* **Source passage**:
----------
Most U.S. commodity exchanges limit fluctuations in futures contracts prices during a single day by regulations referred to as “daily price fluctuation limits” or “daily limits.” During a single trading day, no trades may be executed at prices beyond the daily limit. Once the price of a futures contract has reached the daily limit for that day, positions in that contract can neither be taken nor liquidated. Futures prices have occasionally moved the daily limit for several consecutive days with little or no trading. Similar occurrences could prevent the Fund from promptly liquidating unfavorable positions and subject the Fund to substantial losses which could exceed the margin initially committed to such trades. In addition, even if futures prices have not moved the daily limit, the Fund may not be able to execute futures trades at favorable prices if little trading in such contracts is taking place.

Capital Resources

The Fund intends to raise additional capital through the continued sale of Units offered pursuant to the offering, and does not intend to raise capital through borrowing. Due to the nature of the Fund’s business, the Fund does not contemplate making capital expenditures. The Fund does not have, nor does it expect to have, any capital assets. Redemptions, exchanges and sales of Units in the future will affect the amount of funds available for investment in futures contracts, etc. in subsequent periods. It is not possible to estimate the amount, and therefore the impact, of future inflows and outflows funds related to the sale and redemption of Units. There are no known material trends, favorable or unfavorable, that would affect, nor any expected material changes to, the Fund’s capital resource arrangements at the present time.

Contractual Obligations

The Fund does not have any contractual obligations of the type contemplated by Item 303(a)(5) of Regulation S-K. The Fund’s sole business is trading futures and forward currency contracts, both long (contracts to buy) and short (contracts to sell).

Results of Operations

The returns for each Class of Units for the years ended December 31, 2010, 2009 and 2008 were:

Class of Units
 
2010
   
2009
   
2008
 
                         
Class A
    6.79 %     (6.98 )%     29.77 %
                         
Class B
    8.71 %     (5.29 )%     32.08 %

 
 
15

 
 
Past performance is no guarantee of future results. Monthly analysis of the trading gains and losses is provided below.

2010

January
 
A Units of the Fund were down 4.56% for the month of January and B Units were down 4.42%. The Fund ended the month lower as losses from global equity indices, energy, metals and currencies offset profits from interest rate instruments and agricultural commodities. The Fund’s most significant losses came from global equity indices. The sector reversed from an upward trend that began in March of 2009. The stock market experienced a sharp sell-off after investors reacted to the growing concern of weaker global economic growth and the decision by the U.S. government to limit speculative trading by banks. This price reversal went against the Fund’s long positions, which generated losses. China announced it was taking steps to limit bank lending in order to moderate its own growth. The news pushed commodity prices lower, especially in energy and industrial metals. The lower prices went against the Fund’s long positions in those sectors. Interest rate instrument prices were higher this month, which helped recover some of the losses the sector generated in last month’s trading.
----------
* **Information provided**:

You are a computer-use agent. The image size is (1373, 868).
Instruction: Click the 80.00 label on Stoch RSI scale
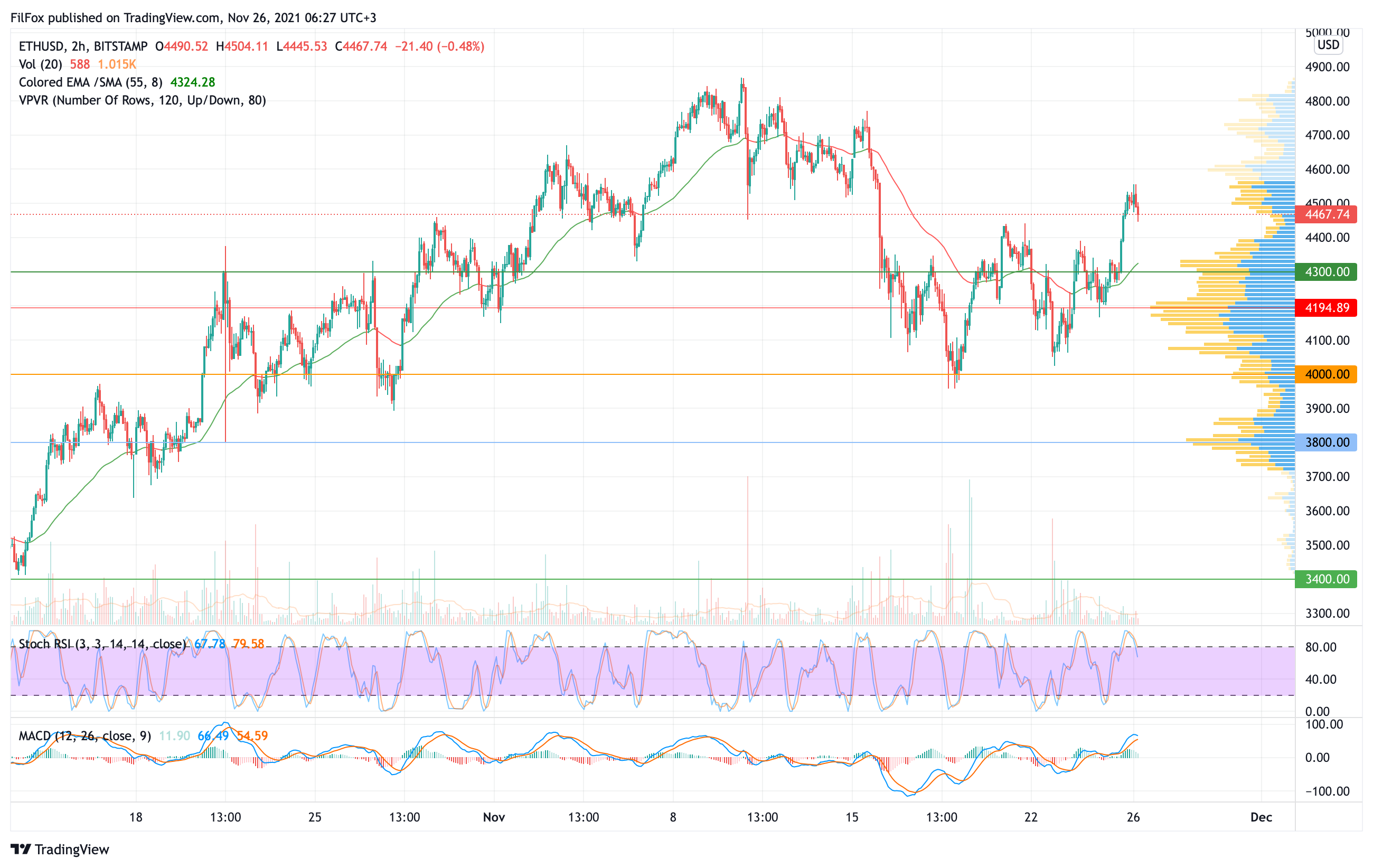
----------
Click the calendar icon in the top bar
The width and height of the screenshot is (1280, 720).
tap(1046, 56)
----------
* **Work to do**: Print the stretch of the fund report from "The Fund intends" through "the present time.", word for word.

* **Right answer**:
The Fund intends to raise additional capital through the continued sale of Units offered pursuant to the offering, and does not intend to raise capital through borrowing. Due to the nature of the Fund’s business, the Fund does not contemplate making capital expenditures. The Fund does not have, nor does it expect to have, any capital assets. Redemptions, exchanges and sales of Units in the future will affect the amount of funds available for investment in futures contracts, etc. in subsequent periods. It is not possible to estimate the amount, and therefore the impact, of future inflows and outflows funds related to the sale and redemption of Units. There are no known material trends, favorable or unfavorable, that would affect, nor any expected material changes to, the Fund’s capital resource arrangements at the present time.